(Entries from a dataset)
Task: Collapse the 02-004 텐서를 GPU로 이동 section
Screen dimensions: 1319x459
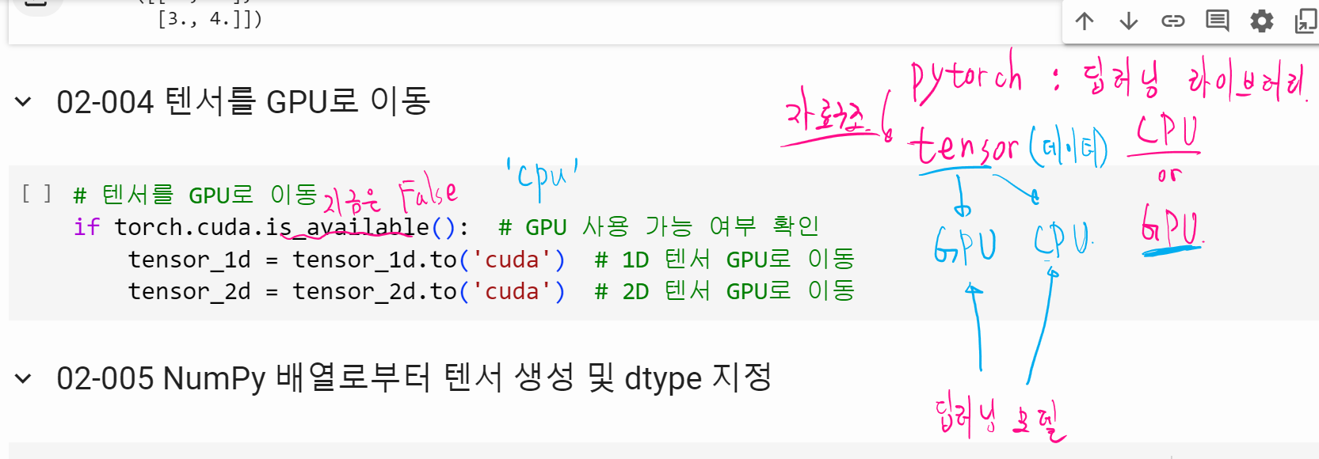Action: (x=24, y=102)
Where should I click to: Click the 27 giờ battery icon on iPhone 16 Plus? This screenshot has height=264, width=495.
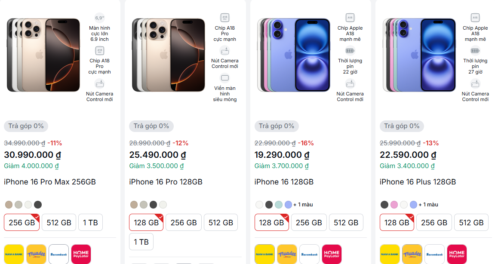[475, 51]
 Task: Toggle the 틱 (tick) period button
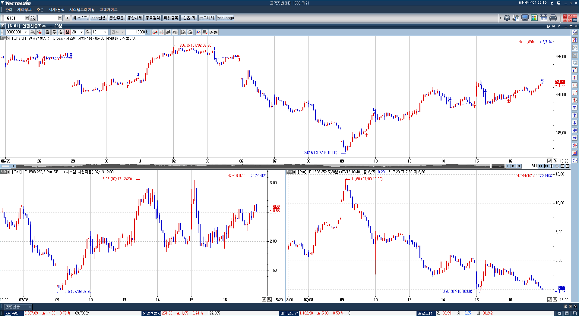[88, 32]
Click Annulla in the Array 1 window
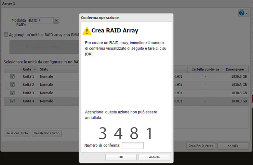Viewport: 253px width, 165px height. pyautogui.click(x=233, y=146)
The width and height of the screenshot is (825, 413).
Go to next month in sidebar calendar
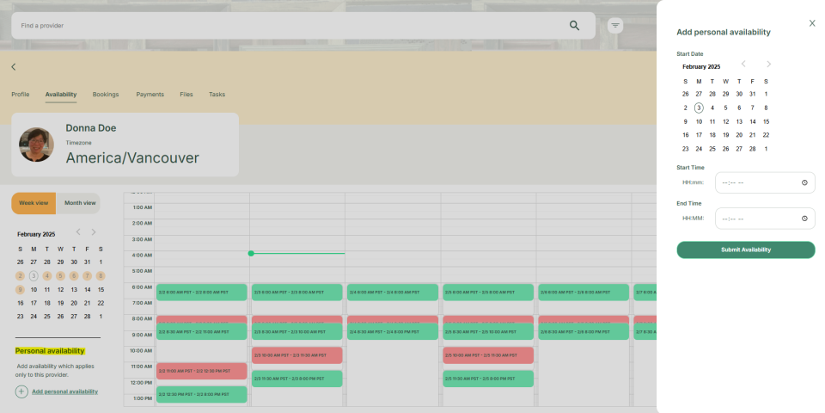point(94,232)
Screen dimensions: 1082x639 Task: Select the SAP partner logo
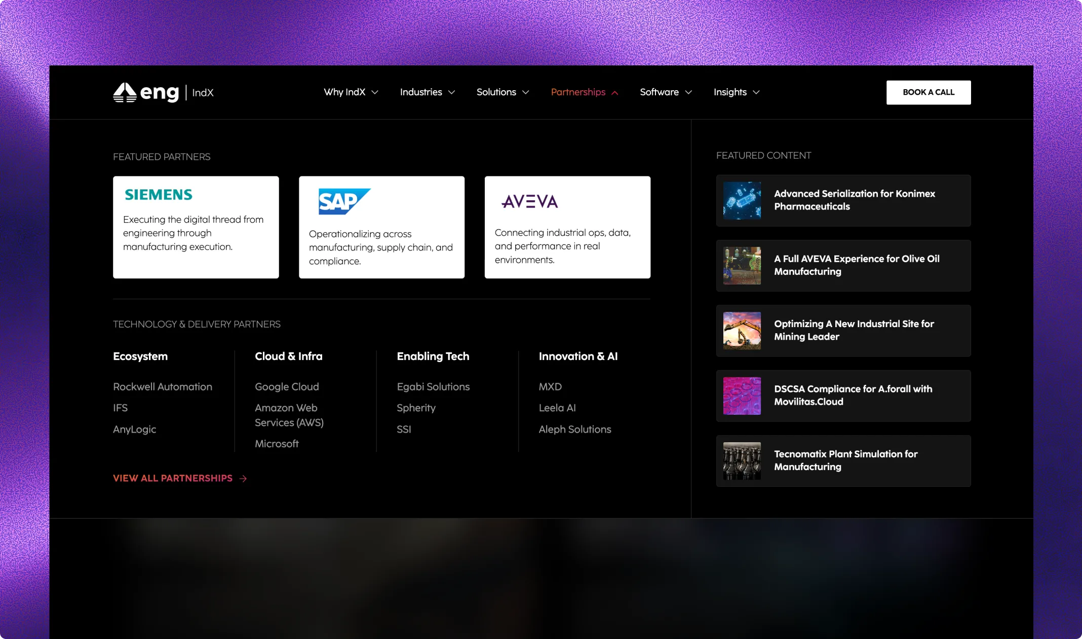343,201
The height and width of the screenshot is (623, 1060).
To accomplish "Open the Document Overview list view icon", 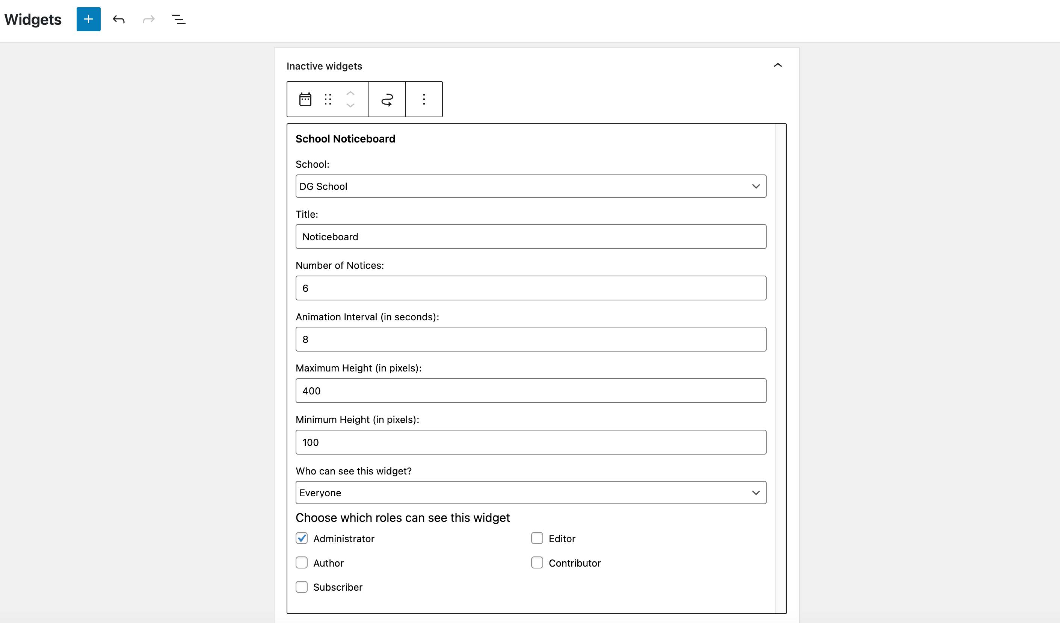I will pos(178,19).
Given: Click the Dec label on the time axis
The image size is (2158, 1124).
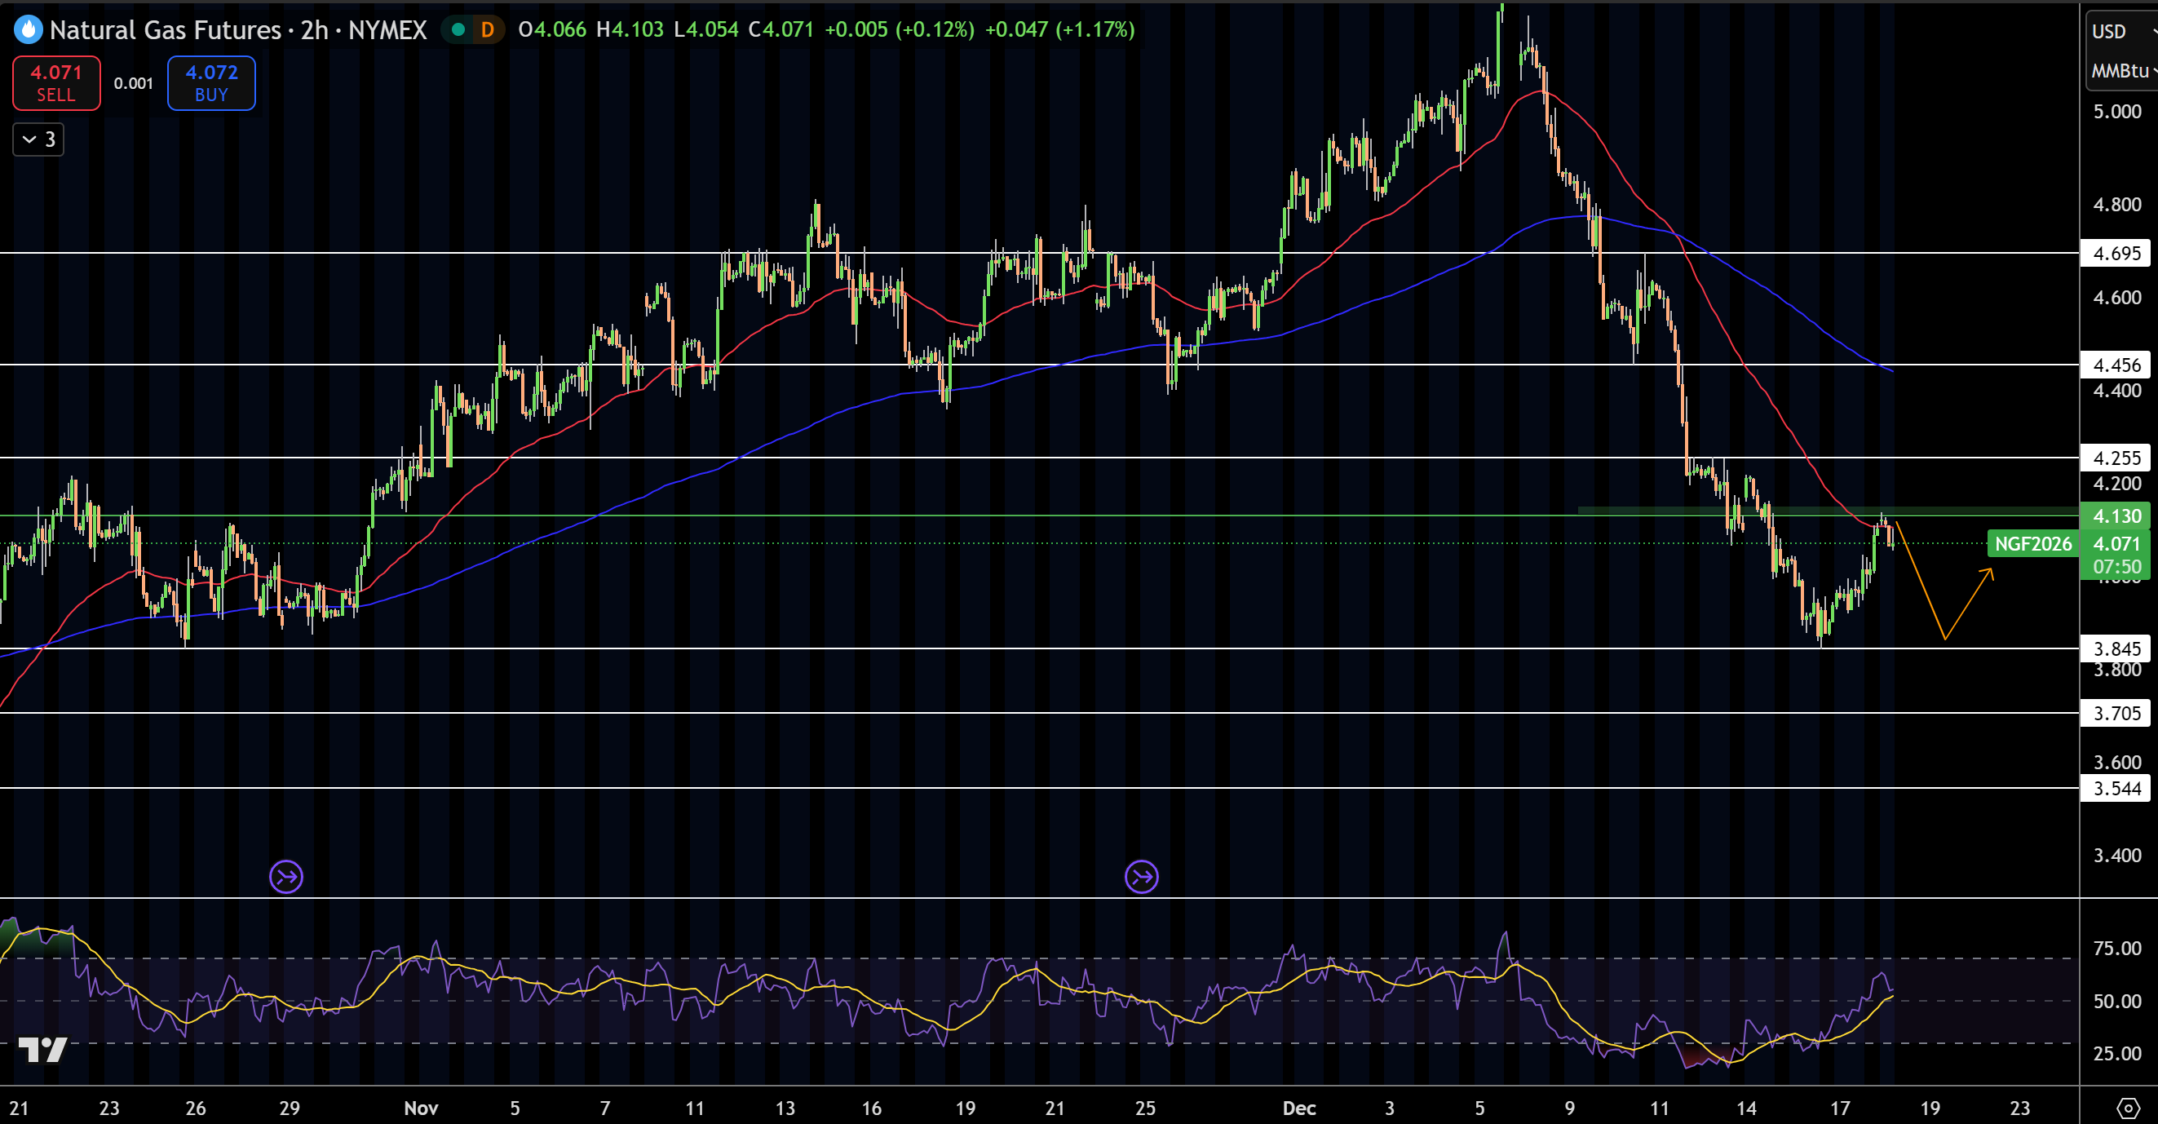Looking at the screenshot, I should [1298, 1108].
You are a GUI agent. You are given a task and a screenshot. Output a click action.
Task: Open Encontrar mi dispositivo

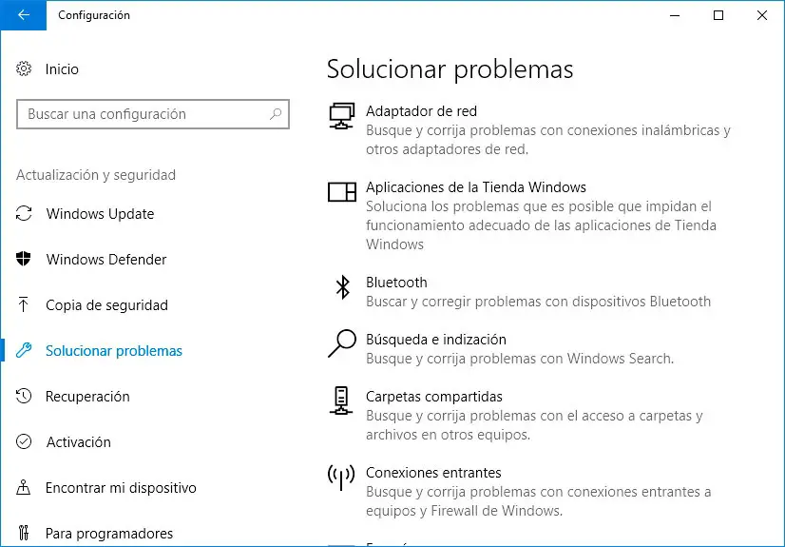pyautogui.click(x=121, y=488)
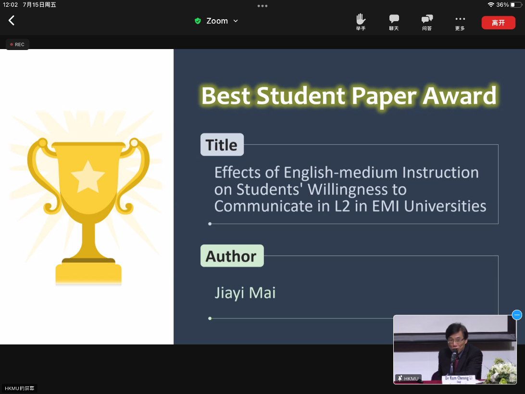Tap the HKMU的屏幕 screen share label
This screenshot has height=394, width=525.
(20, 388)
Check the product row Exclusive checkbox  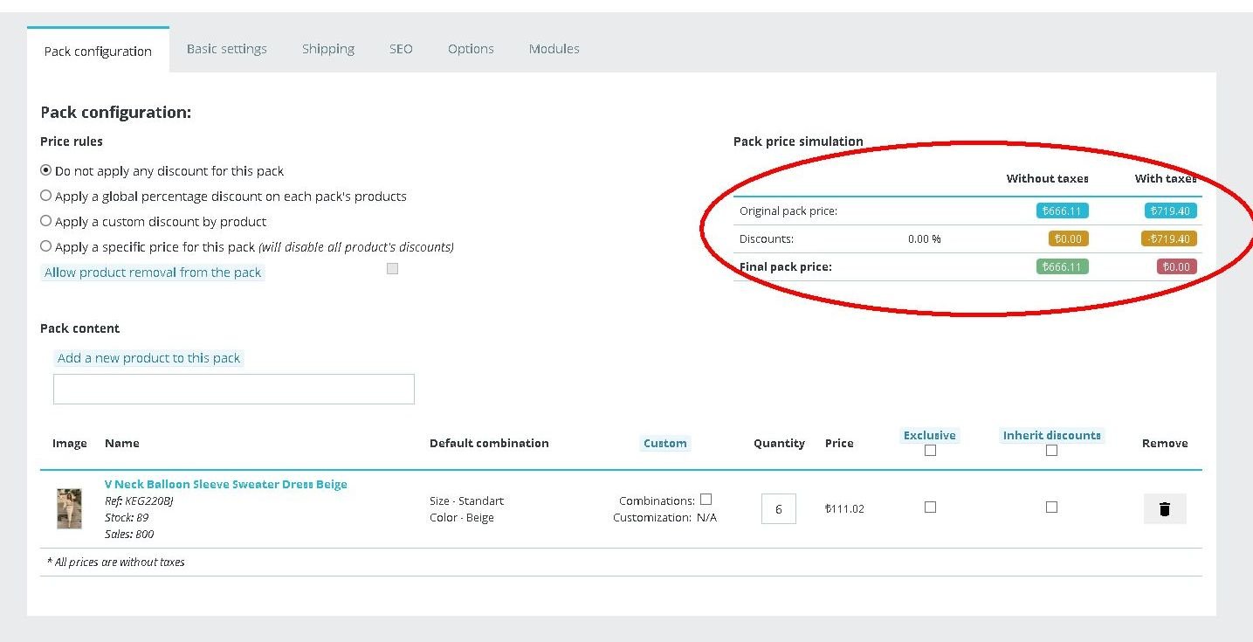pos(930,507)
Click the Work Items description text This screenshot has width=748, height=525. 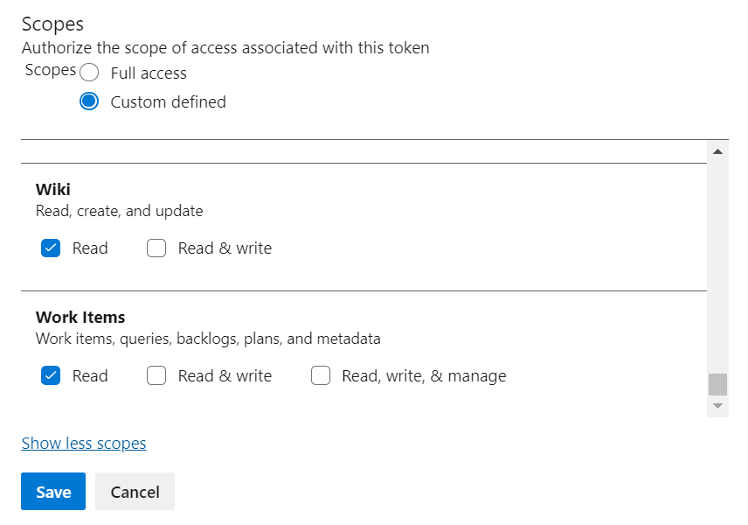pyautogui.click(x=208, y=339)
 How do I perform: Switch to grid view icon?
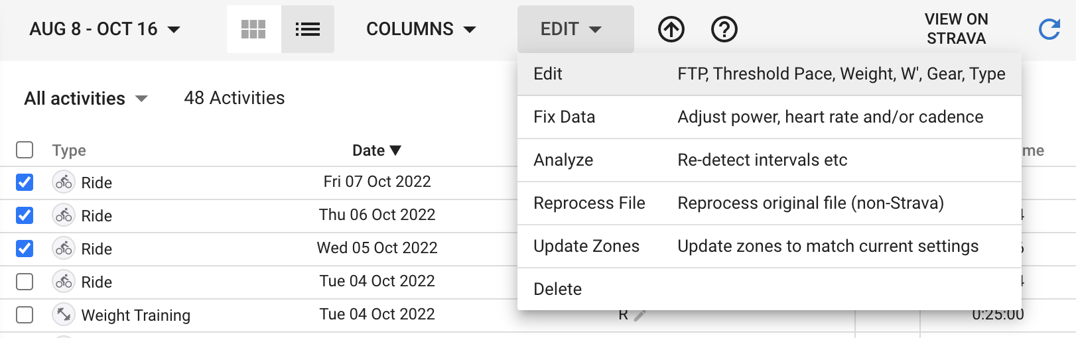click(x=253, y=29)
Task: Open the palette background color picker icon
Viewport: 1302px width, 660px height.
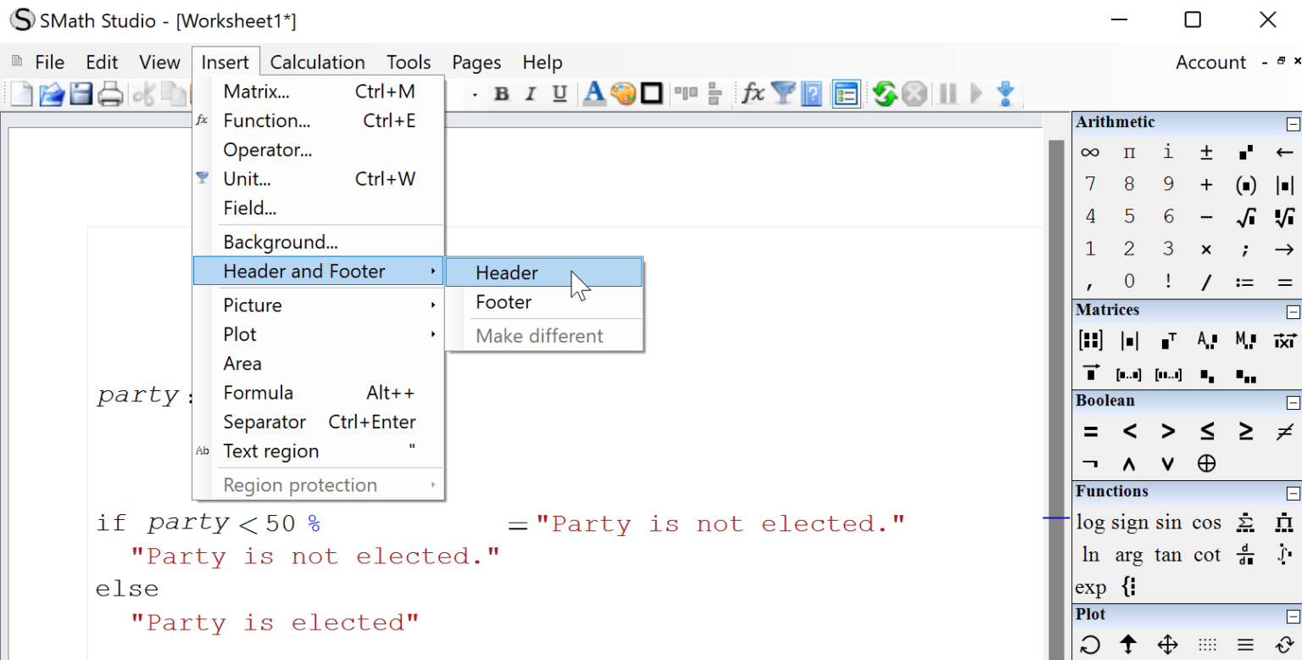Action: (623, 93)
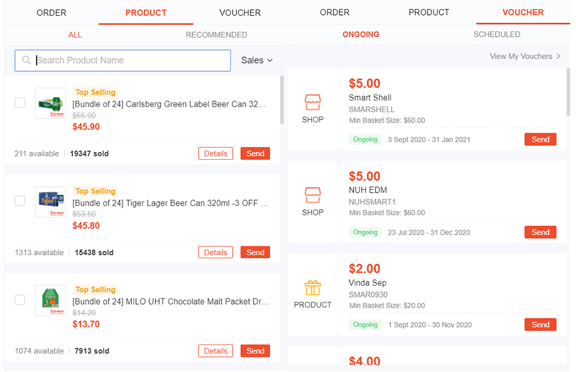
Task: Open Tiger Lager beer product thumbnail
Action: [x=51, y=202]
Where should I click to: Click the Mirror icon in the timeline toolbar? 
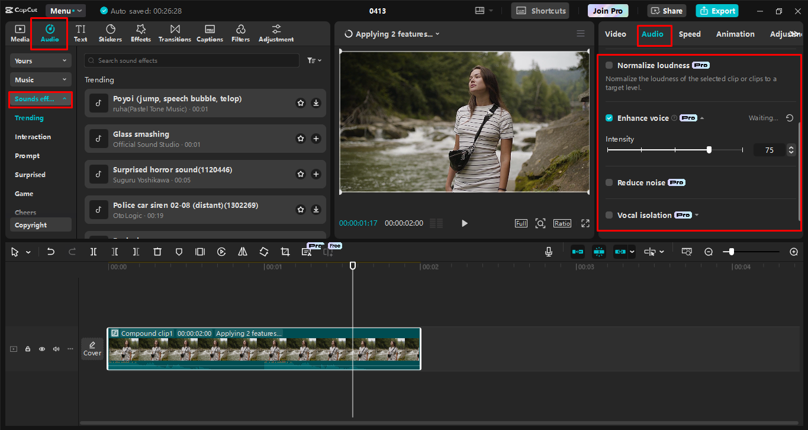pos(242,251)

_Exercise brief:_ Retype everything from the first of the entries above down to the line containing "Viewport: 253px width, 165px", both ends included, with no changes. Leave the pictures out of your answer.

_Result below:_
Task: Collapse the 02-004 텐서를 GPU로 이동 section
Screen dimensions: 1319x459
Action: (x=24, y=102)
Where should I click to: Click the 27 giờ battery icon on iPhone 16 Plus? This screenshot has height=264, width=495.
[475, 51]
 Task: Toggle the 틱 (tick) period button
[88, 32]
Click Annulla in the Array 1 window
Viewport: 253px width, 165px height. pyautogui.click(x=233, y=146)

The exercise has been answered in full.